Fessel finds it difficult to understand the logic of a law requiring therapies for some autistic children but not others. The legislation that mandated coverage for ABA, Fessel notes, recognized the need for therapy as urgent while excluding a population of kids on Medi-Cal. “How can it be urgent for people with money,” she asks, “and not urgent for people without money?”


In the same publication, Robin Urevich writes:
A group called Concerned Parents Association of California says school districts routinely discriminate against kids with disabilities, while the state agency charged with enforcing the IDEA, the California Department of Education (CDE), looks the other way. The Concerned Parents Association, along with the Morgan Hill Concerned Parents Association, is suing the California Department of Education in federal court, saying the state’s special education system is in shambles and out of compliance with federal law in every way, beginning with its failure to stop segregation of disabled kids.
...
[T]he Concerned Parents lawsuit alleges that school districts routinely fail to include parents in IEP meetings, and fail to provide the support services their children need to learn. Rony Sagy, the lead attorney for the plaintiffs, says general education teachers are overwhelmed and lack the training they need to educate disabled and typical kids in the same classroom. “As a result, they say we can’t deal with it.
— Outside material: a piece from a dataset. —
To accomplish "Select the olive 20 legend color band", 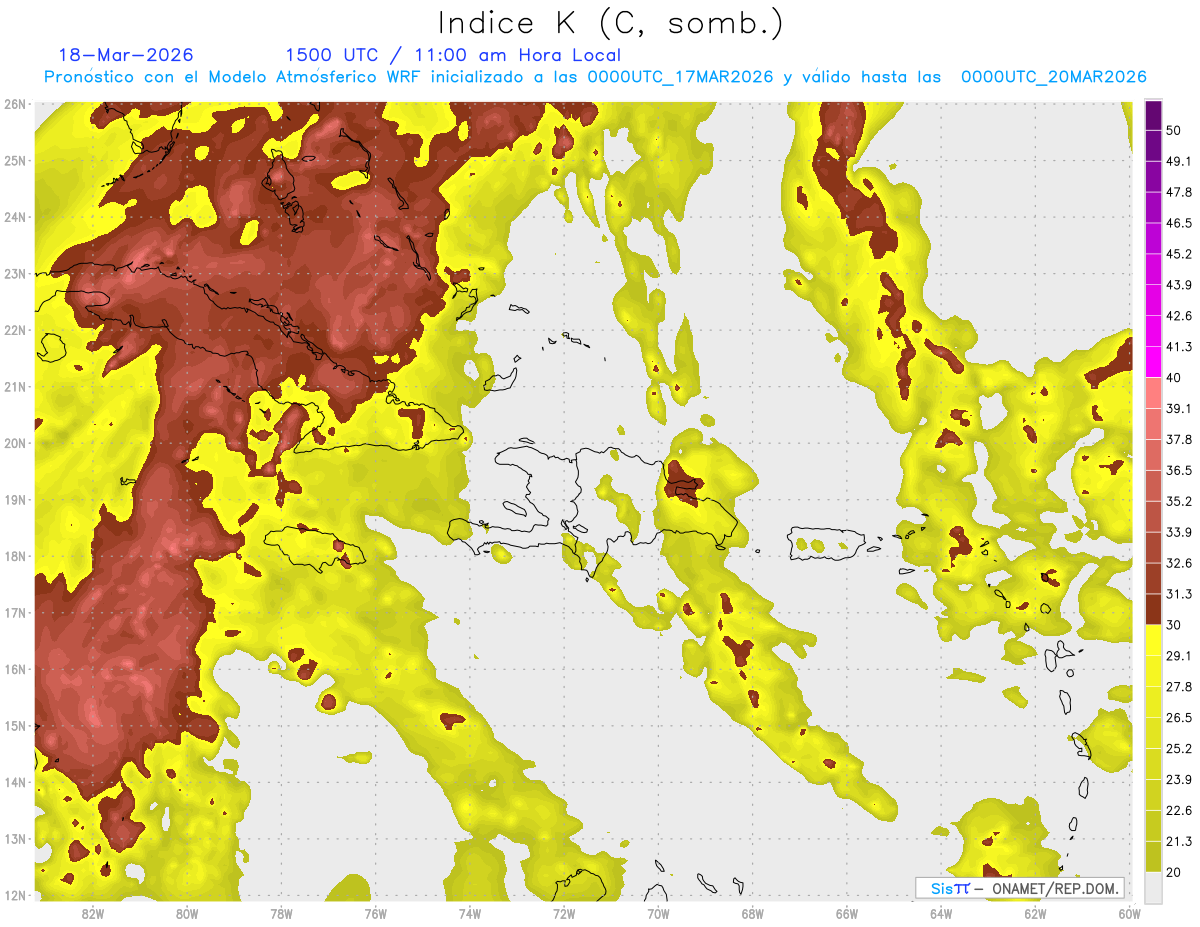I will tap(1153, 857).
Kids with various disabilities are just warehoused in classes or programs that do little to improve their education results.”
The article updates a story that has appeared on this blog:
In Sierra Madre, the Brandenburgs embarked on an ultimately successful battle to keep Gabe in Sierra Madre Elementary, and prove he was wronged, an ongoing effort they say has taken over their lives and drained their finances.

Now, Gabe is in fourth grade—in a general education classroom—and is considered a gifted student, with a teacher who cares about him, his mother says. The Brandenburgs say they’re still pushing to get Gabe what he needs to learn—he doesn’t have a current IEP or behavior plan.

Mary, who attends school with him in the morning, picks up the slack. She’s coached him to tell his teachers how he feels when he’s frustrated, and she’s taught him a strategy to help him understand complicated instructions. Now when the 10-year-old needs time to process what he’s heard, he turns to his teacher and asks, “Can I have a moment?”

Life is calmer for Gabe, but Tony Brandenburg says the ordeal has taken a toll. “We’re not the same family we were in 2009. They’ve taken his childhood and he’ll never get that back.”